音楽活動と並行して、メディアにもお声がかかり始める。
なかでもテレビで半年、司会を経験したことが勉強になった。
NHK『青春プレイバック』。さまざまなジャンルの著名人に青春時代のことを語ってもらう番組だ。
「戸川京子さんの後を引き継ぐ形だったんですが、戸川さんの頃は東京のNHK仕切りだったんですね。ところが、私の代から全国の各局に回していこうということになって。2本目で大阪の局のロケに一人で行くことになったんです。ちょうどそのとき、ソロデビューする直前のことでした」
初めてのスタッフと一緒に、初めての土地で取材する。しかも話を聴く相手はすごい人ばかり。
「山田太一さん、横尾忠則さん、山本寛斎さん、田中裕子さん…。来る人、来る人、偉い人ばかり。今ならもっと上手く訊けるかもしれないけれど、当時は21歳ぐらいの小娘でしたから。すみません、という感じでした。でもそれをきっかけにその後もお友達付き合いしてくださる方もいて、ありがたかったですね」
今、ちわきさんは相撲の大ファン。しかし当時は本当に何を聴いていいかわからなかったという。
「仙台ロケで青葉城関にお会いできたんですね。『僕は仙台城を見ながら鍛えました』みたいなお話を伺って『だから四股名は青葉城なんですね』なんてね。もっと今ならいろいろ訊けるのに、本当にもったいないです」
当時はスタッフも厳しく、そんな若いちわきさんをもどかしいと思ったらしい。
「競馬の騎手の柴田政人さんにお会いするときに『親友の福永洋一さんが落馬されて入院されてるとき、どんなお気持ちでしたか』と質問しろと言われていて、私は遠慮してできなかったんですね。そんな事をきかれたら、絶対つらいじゃないですか。そうしたら、その日、すごく叱られて大泣きしました。けっこうスパルタだったなあ。ノンコンプライアンスな時代でしたからね」
その後、しばらくは音楽に勤しんだというちわきさん。やがて、今度はラジオのDJとして欠かせない存在になっていく。

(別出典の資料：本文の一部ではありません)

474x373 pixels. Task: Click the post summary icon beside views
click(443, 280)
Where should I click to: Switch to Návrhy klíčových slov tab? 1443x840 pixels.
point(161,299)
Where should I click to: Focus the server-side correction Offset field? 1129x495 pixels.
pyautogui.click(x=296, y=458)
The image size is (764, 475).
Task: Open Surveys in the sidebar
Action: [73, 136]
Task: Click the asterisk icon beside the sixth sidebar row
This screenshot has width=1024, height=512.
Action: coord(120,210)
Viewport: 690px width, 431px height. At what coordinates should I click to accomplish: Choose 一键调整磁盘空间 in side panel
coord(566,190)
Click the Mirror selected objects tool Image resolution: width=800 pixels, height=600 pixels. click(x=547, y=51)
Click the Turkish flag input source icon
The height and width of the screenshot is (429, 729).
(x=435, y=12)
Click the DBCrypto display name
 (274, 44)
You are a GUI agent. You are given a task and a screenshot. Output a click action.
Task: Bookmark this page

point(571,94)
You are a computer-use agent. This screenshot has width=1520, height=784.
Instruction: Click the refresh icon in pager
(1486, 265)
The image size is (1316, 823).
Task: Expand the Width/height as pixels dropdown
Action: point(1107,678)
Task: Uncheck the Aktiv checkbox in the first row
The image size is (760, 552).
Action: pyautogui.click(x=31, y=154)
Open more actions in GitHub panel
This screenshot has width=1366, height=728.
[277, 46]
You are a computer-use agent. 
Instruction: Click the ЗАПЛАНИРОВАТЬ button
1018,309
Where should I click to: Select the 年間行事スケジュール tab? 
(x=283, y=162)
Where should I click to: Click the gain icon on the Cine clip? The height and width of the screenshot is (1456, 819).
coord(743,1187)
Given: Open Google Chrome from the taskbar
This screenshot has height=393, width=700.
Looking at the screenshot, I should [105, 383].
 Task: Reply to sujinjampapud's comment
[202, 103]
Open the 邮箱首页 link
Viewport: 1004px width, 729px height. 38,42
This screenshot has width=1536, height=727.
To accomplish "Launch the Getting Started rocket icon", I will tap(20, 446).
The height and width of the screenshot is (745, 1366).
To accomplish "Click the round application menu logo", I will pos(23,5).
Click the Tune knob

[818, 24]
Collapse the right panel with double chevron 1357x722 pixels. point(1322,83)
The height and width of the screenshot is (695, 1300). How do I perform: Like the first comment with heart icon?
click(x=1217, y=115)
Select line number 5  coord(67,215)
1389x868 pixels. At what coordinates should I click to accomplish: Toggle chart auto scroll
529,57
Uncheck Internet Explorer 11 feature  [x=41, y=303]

ひとしきり創作活動をやり切ったと思えた1989年ごろ。大阪のFM802から声がかかった。
「バリバリ歌でやってきて、ひと段落ついたから、一度、ツアーや制作は休みたいと思ったんです。
数ヶ月、ロンドンへ行けたらいいなあと。そうしたら、事務所から『OBCにいた栗花落さんが新しいラジオ局をやるからデモ放送をやって』と連絡が来たんです。やらせていただいたら、そのまま開局からDJとして大阪へ行くことになりました」
そのまま、衛星放送のスペースシャワーでの企画も決まり、レギュラー番組のMCをすることに。
「大忙しになりました。そのまま、休む機会を失ってしまい(笑)。それぞれのレギュラーに加え、イベントもたくさんあった時代でしたから。毎日がイベントだったような気がします。毎日が学祭でしたね。表に出る私たちも裏でつくってくれている人たちも、怒涛の日々を楽しんでいましたね」
アーティストであるちわきさんは、他のアーティストたちと気持ちが通じるのだろう。フラットに会話する自然なしゃべりがリスナーにも心地よいのだ。
「自分ではそこはあまり意識していませんでしたが、音楽をやっているもの同士、というのはあるのかな。『これ、どうやってつくったんですか』というような話を聞くのは楽しいです。でもあまり専門的な話にはなりすぎないようにと思っています」
上からでも下からでもない、力みすぎない会話力。それがちわきさんの魅力の一つでもある。